Na mistura do baralho, vem Diomário, já foi prefeito, esse não deixa de ser um pretendente com possibilidades de disputar palmo a palmo e vencer. Hoje, tem pontos negativos para serem aventados e não conseguirá manter a unidade do grupo como gostaria e tem que ser. De uma coisa temos que ter certeza. Esse só vem na boa. Tem o nome de Dudy que não deixa de ser uma alternativa, principalmente para jogar o custo da campanha nas alturas e Brandão não ter fôlego para acompanhá-lo. Isso é tática de jogo de risco. Penso eu que, por baixo, terá que gastar uns três milhões e poderá levar um sapeca ioiô e no bagaço, levar, ainda, a fama de candidato fraco pelos espertalhões do grupo. Tudo poderá acontecer.


Para o Renova Ipirá não tem tempo bom, pois dependerá de muita disposição e muito trabalho, tem-se larga consciência disso, também, sabe-se que Ipirá necessita romper com o esquema de grupismo do jacu-macaco que impõe o atraso do município. Uma coisa é certa: o Renova Ipirá terá candidatura própria, pois o Renova tem sempre a esperança que o povo de Ipirá compreenda a situação em que se encontra e busque uma alternativa diferente do sistema jacu-macaco.

O Renova Ipirá tem nomes com experiência administrativa como Eraldo da Constrolux; Renê do Plasma e José Augusto do Posto, que já foi secretário municipal, vereador, vice e prefeito interino, contando assim, com larga experiência na administração pública. São pretendentes a uma tarefa impar, que é administrar a coisa pública num município complicado e que precisa desenvolver, como Ipirá. O Renova Ipirá encara a participação de Conselhos e da comunidade como um reforço necessário e insubstituível na gestão pública.
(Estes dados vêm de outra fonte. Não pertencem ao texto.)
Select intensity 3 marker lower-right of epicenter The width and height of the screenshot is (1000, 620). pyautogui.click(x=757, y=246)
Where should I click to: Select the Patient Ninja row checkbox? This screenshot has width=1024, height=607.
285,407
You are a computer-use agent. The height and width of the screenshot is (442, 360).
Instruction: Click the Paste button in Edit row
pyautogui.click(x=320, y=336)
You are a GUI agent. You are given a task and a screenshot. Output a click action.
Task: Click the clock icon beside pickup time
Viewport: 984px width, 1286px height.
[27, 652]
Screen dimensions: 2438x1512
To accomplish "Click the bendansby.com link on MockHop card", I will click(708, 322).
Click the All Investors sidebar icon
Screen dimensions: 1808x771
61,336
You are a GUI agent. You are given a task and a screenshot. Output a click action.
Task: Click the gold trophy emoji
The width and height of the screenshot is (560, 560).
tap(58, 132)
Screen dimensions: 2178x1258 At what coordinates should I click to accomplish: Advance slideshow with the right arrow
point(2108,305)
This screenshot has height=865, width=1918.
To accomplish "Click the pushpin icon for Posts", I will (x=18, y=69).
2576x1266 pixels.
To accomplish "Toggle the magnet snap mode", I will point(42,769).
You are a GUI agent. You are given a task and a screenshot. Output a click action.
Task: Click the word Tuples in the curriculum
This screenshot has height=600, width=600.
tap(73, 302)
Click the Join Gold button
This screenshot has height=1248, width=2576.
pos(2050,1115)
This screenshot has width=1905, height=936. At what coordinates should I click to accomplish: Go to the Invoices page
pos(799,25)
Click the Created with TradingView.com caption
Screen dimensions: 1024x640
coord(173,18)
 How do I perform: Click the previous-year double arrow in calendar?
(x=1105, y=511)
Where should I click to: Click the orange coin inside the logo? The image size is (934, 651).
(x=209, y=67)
Podem até duvidar e não acreditar, mas nesta conjuntura política de Ipirá muito pouco está definido, principalmente pela dificuldade da macacada, assim sendo, o nome que decidirá o rumo da eleição é o do prefeito Aníbal. Não duvidem e não paguem para ver. Se for vice da jacuzada resolverá o pleito. Se for vice da macacada endurecerá a eleição. Se for pretendente à reeleição embaraça o sistema jacu-macaco, porque, sendo pré-candidato representando um grupo de vereadores, poderá formar uma aliança mais ampla e a macacada poderá ficar sem chance e apoiá-lo para não entregar a rapadura amanteigada à jacuzada. Nessa hipótese você não acredita de jeito nenhum, não é verdade? Os vereadores não possuem coragem, não é verdade? É, jogo é jogo! Até mesmo, Ipirá perdendo o campeonato nesse baralho maluco do jacu e do macaco.